### ACTIONS TO TAKE
1 > In the reference page for the gen_gamFormula_fxSmooth function, what is the default prefix for the ordered factor column name?
2 > Write what comes next in the reference page for the gen_gamFormula_fxSmooth function, starting after its last line.

Skip to contents

Generates a formula in the format y ~ orderedFactor + s(x) + s(x, by = orderedFactor), where y is response.var, x is smooth.var, and orderedFactor is factor.var. The formula generated can be further modified, e.g. by adding covariates.

Usage

gen_gamFormula_fxSmooth(
  response.var,
  factor.var,
  smooth.var,
  phenotypes,
  reference.group = NULL,
  prefix.ordered.factor = "o",
  fx = TRUE,
  k = NULL
)

Arguments

response.var

Character. The variable name for the response (dependent variable), typically a scalar name like "FD".

factor.var

Character. The variable name for the factor. It should be an ordered factor in phenotypes. If not, an ordered factor will be generated as a new column, which requires reference.group.

smooth.var

Character. The variable name for the smooth term main effect (e.g. "age").

phenotypes

A data.frame of the cohort with columns of independent variables, including factor.var and smooth.var.

reference.group

Character. The reference (baseline) group for the ordered factor of factor.var. Required when factor.var in phenotypes is not already an ordered factor.

prefix.ordered.factor

Character. Prefix for the ordered factor column name. Required when factor.var in phenotypes is not already an ordered factor. Default is "o".

fx

Logical. Passed to s. If TRUE (recommended), the smooth is treated as fixed degrees of freedom. Default is TRUE.

k

Integer or NULL. Basis dimension passed to s for both the main smooth and interaction terms. If NULL (default), uses the default from mgcv::s().

Value

A list with two components:

formula

The generated formula object.

phenotypes

The (possibly updated) data.frame. If factor.var was not already an ordered factor, a new column named paste0(prefix.ordered.factor, factor.var) is added. Otherwise identical to the input.

### SOURCE DATA
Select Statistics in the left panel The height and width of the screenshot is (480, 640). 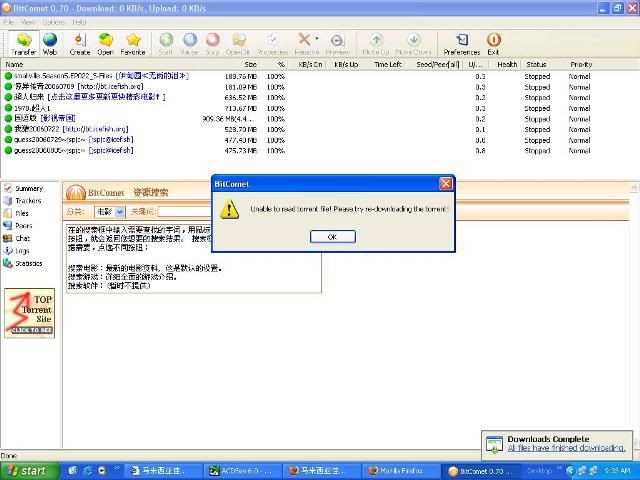[x=28, y=263]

### WRITTEN RESPONSES
1 > The default prefix is "o".

2 >
Details

This helper exists because setting up factor-smooth interactions in gam requires an ordered factor and a specific formula structure. If factor.var in phenotypes is not already an ordered factor, this function creates one using reference.group as the baseline level and adds it as a new column (named with prefix.ordered.factor prepended to factor.var).

The returned phenotypes data.frame must be used in the subsequent ModelArray.gam call so that the ordered factor column is available to the model.

See also

gen_gamFormula_contIx for continuous-by-continuous interactions, ModelArray.gam which accepts the generated formula.

Examples

if (FALSE) { # \dontrun{
phenotypes <- read.csv("cohort.csv")

# factor.var is not yet ordered - function creates it
result <- gen_gamFormula_fxSmooth(
  response.var = "FD",
  factor.var = "sex",
  smooth.var = "age",
  phenotypes = phenotypes,
  reference.group = "female"
)
result$formula

# Use the updated phenotypes (contains the ordered factor column)
results <- ModelArray.gam(
  result$formula,
  data = ma,
  phenotypes = result$phenotypes,
  scalar = "FD"
)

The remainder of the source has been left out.